Der „grand gris monsieur“ unter den Wölfen

Elisabeth Bittermann

20.08.2019

 

Abseits der öffentlich zugänglichen Besucherbereiche des WSC, in einem ruhig gelegenen Gehege, lebt Aragorn. Mit ihm und seinen Rudelkumpanen hat alles angefangen, mit den Wölfen des “Black Packs“, des schwarzen Rudels. Als das Wolfsforschungszentrum 2008, in Grünau im Almtal, auf dem Gelände der Konrad Lorenz Forschungsstelle gegründet wurde, bildeten 4 schwarze Wolfswelpen sozusagen das Pionierrudel. Es bestand aus zwei Wölfinnen und zwei Wolfsrüden.

Mittlerweile leben leider nur mehr die „Black Street Boys“ (Copyright Kathi 😉), die beiden Rüden, die mit elf Jahren bereits ein stattliches Alter erreicht haben, denn in freier Wildbahn werden Wölfe in etwa zehn Jahre alt. Einer dieser Rüden ist Aragorn, der „grand gris monsieur“ der Zentrumswölfe. Er ist der größte der WSC Wölfe. Aufgrund seines fortgeschrittenen Alters ist er bereits sehr stark ergraut, denn auch die Pigmentierung des Wolfsfelles ist altersbedingten Veränderungen unterworfen.

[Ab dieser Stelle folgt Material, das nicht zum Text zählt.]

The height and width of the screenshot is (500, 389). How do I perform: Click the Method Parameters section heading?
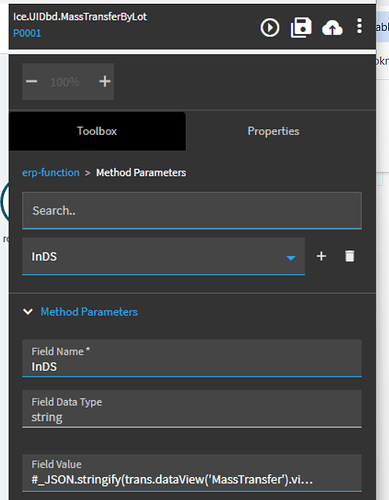[89, 312]
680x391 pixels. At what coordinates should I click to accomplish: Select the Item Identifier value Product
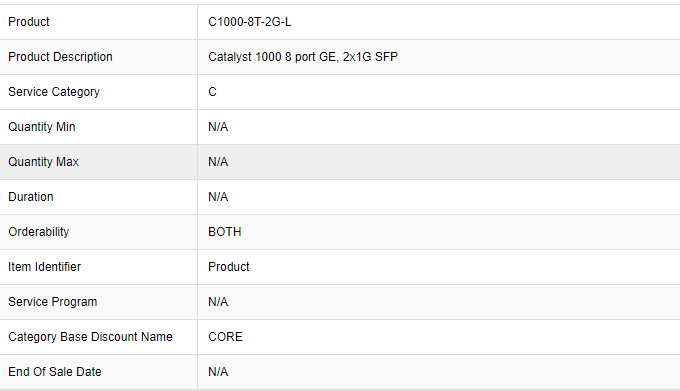pyautogui.click(x=229, y=267)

Vor einiger Zeit durften wir, Studenten und Praktikanten, natürlich in Begleitung von Trainern, die auch schon als Hand-Aufzieher des Black Packs dabei gewesen waren, Aragorn in seinem Gehege einen Besuch abstatten. Es zeigte sich allerdings, dass es gar nicht so leicht war ihn auf uns aufmerksam zu machen. Während Kaspar sofort am Zaun auftauchte, als er uns näherkommen hörte, blieb Aragorn unsichtbar. Denn nicht nur sein Fell ist altersbedingt ergraut, auch sein Gehör hat in den letzten Jahren stark nachgelassen, so wie auch sein Sehvermögen. Außerdem hält er besonders an heißen Tagen gerne das eine oder andere längere Schläfchen in seinem Unterstand oder an einem anderen versteckten, schattigen Platz im Gehege. Er ist eben schon ein alter Herr, der genauso wie wir Menschen gewisse körperliche Alterungsprozesse durchläuft.

Schließlich gelang es aber den Trainerinnen doch nach längerem Rufen in allen möglichen Tonlagen und Lautstärken “Monsieur Wolf“ hervorzulocken. Langsamen und gemessenen Schrittes kam er näher und absolvierte wie ein Junger eine „Paw“ Runde, gab also allen, die es gerne wollten, die Pfote und holte sich seine Belohnungen von Marianne, der leitenden Trainerin des WSC. Denn Aragorn liebt Fleisch und freut sich immer, wenn er damit für seine Arbeit belohnt wird. Sein Geruchssinn dürfte übrigens noch nicht allzu sehr unter seinem Alter gelitten haben, denn er blieb immer in Mariannes Nähe und seine Nase hing förmlich an ihrer Futter-Tasche.

Es war ein schönes Erlebnis Aragorn einmal so nahe sein zu dürfen und ihm die “Pfote zu schütteln“! Bedingt durch seine Krallen, seine Kraft, sein Gewicht und die schon etwas verminderte Treffsicherheit, war es zwar nicht ganz schmerzfrei, aber wirklich berührend!